▸ PROBLEM STATEMENT: Arrange the entries from the line with "You are a GUI" up to and including the line with "The image size is (603, 418). coord(127,202)" as a Markdown table with columns Row and Text, giving each non-blank line its own numbered row. Leave the pictures out.
^^^^^^^^^^^^^^^^
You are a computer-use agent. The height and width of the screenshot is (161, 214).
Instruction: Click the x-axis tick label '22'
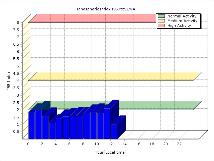tap(179, 144)
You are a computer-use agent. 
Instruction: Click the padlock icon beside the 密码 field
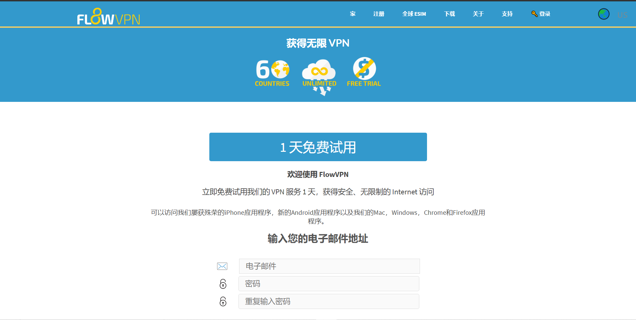pyautogui.click(x=223, y=284)
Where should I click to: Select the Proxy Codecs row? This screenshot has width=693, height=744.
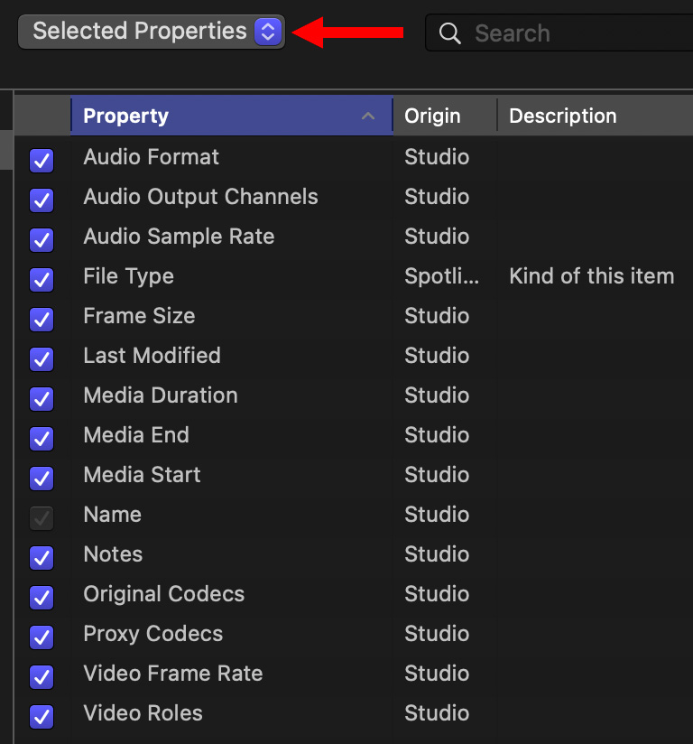click(x=354, y=634)
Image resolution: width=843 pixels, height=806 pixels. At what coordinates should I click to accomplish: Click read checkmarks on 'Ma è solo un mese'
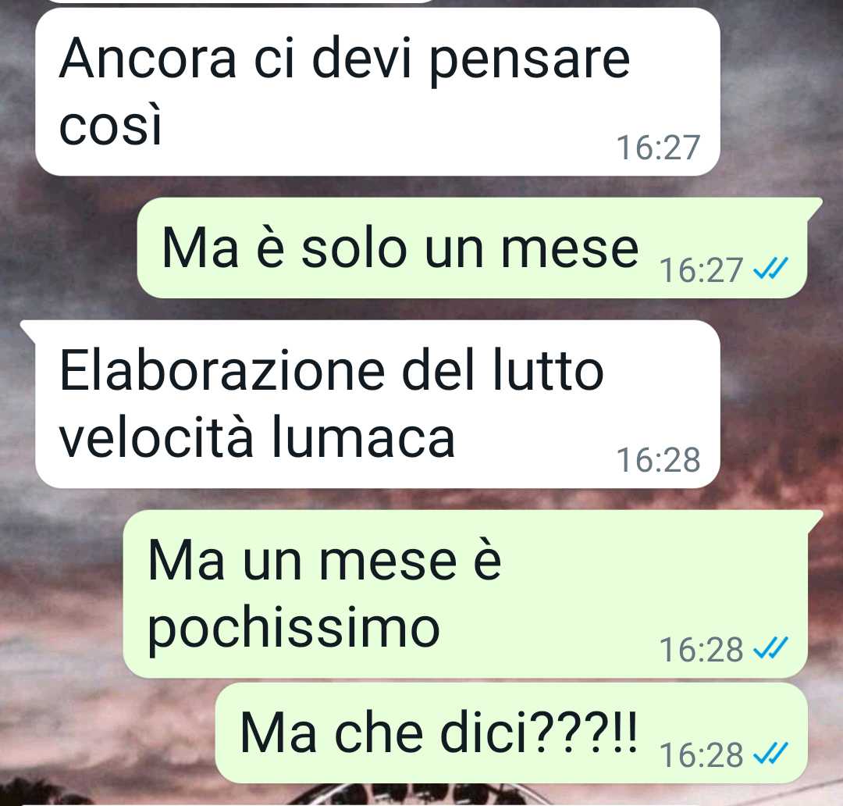[x=770, y=269]
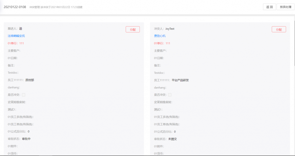The height and width of the screenshot is (156, 295).
Task: Click the 审批中 approval status value
Action: (26, 139)
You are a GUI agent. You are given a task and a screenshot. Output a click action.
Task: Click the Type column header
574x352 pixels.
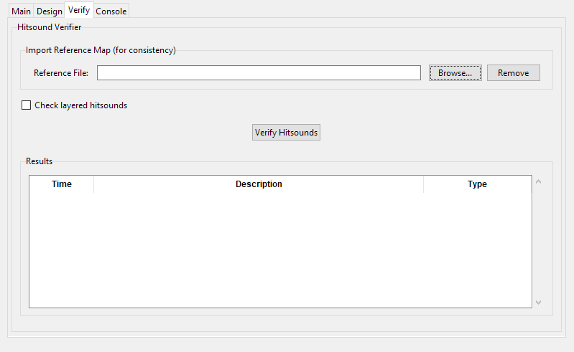click(x=477, y=184)
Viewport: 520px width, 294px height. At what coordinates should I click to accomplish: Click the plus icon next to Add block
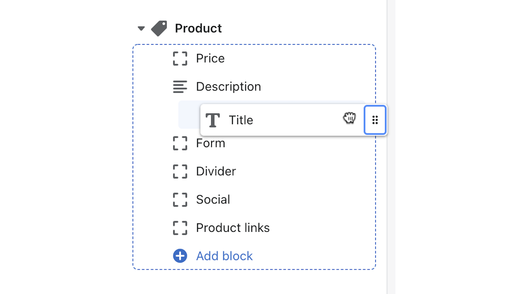pyautogui.click(x=180, y=256)
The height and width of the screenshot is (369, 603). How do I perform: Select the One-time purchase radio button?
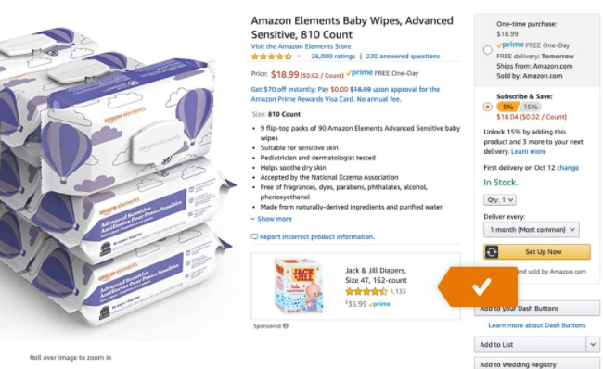click(488, 50)
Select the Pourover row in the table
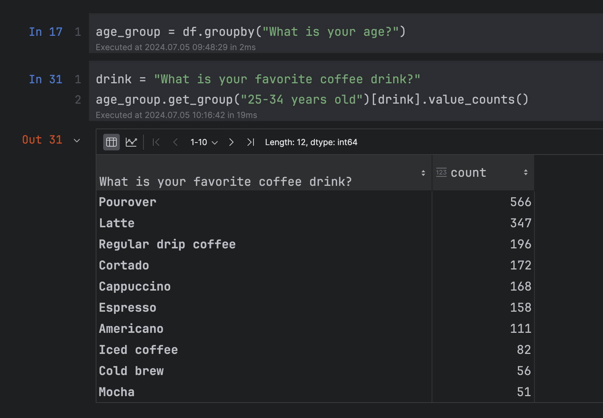The image size is (603, 418). coord(127,202)
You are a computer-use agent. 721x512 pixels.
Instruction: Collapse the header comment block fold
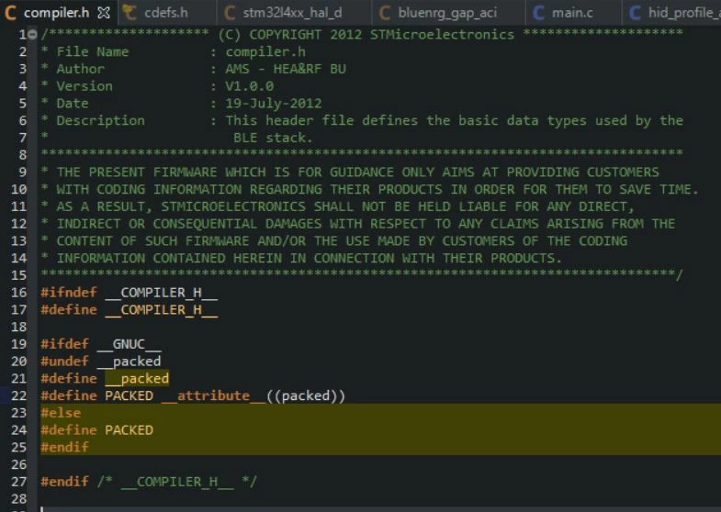pyautogui.click(x=32, y=35)
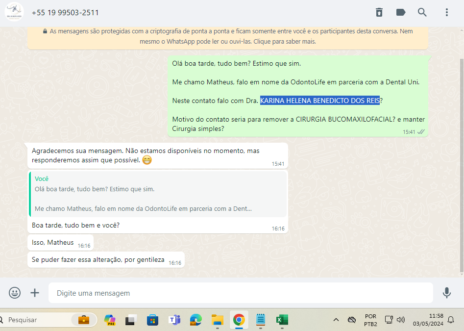Image resolution: width=464 pixels, height=331 pixels.
Task: Click the trash restore icon in chat header
Action: (379, 12)
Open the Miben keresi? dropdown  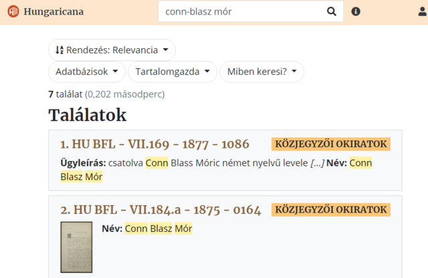261,72
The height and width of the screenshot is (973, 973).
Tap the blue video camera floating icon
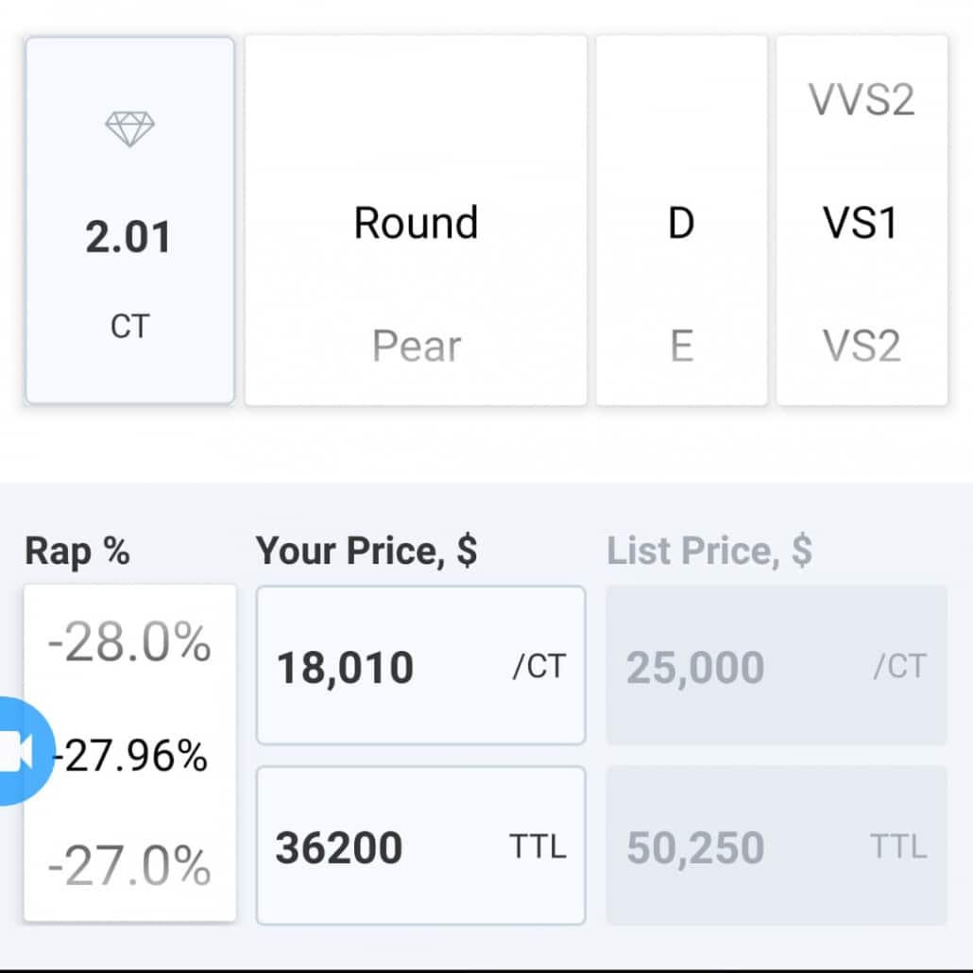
^^^^^^^^^^^^^^^^
▸ THE REPLY:
| Row | Text |
|---|---|
| 1 | You are a GUI agent. You are given a task and a screenshot. Output a click action. |
| 2 | Task: Click the Type column header |
| 3 | 574x352 pixels. |
| 4 | click(x=477, y=184) |
| 5 | Viewport: 520px width, 294px height. At what coordinates should I click to accomplish: Click the plus icon next to Add block |
| 6 | pyautogui.click(x=180, y=256) |
| 7 | The height and width of the screenshot is (369, 603). How do I perform: Select the One-time purchase radio button? |
| 8 | click(488, 50) |
| 9 | Select the Pourover row in the table |
| 10 | The image size is (603, 418). coord(127,202) |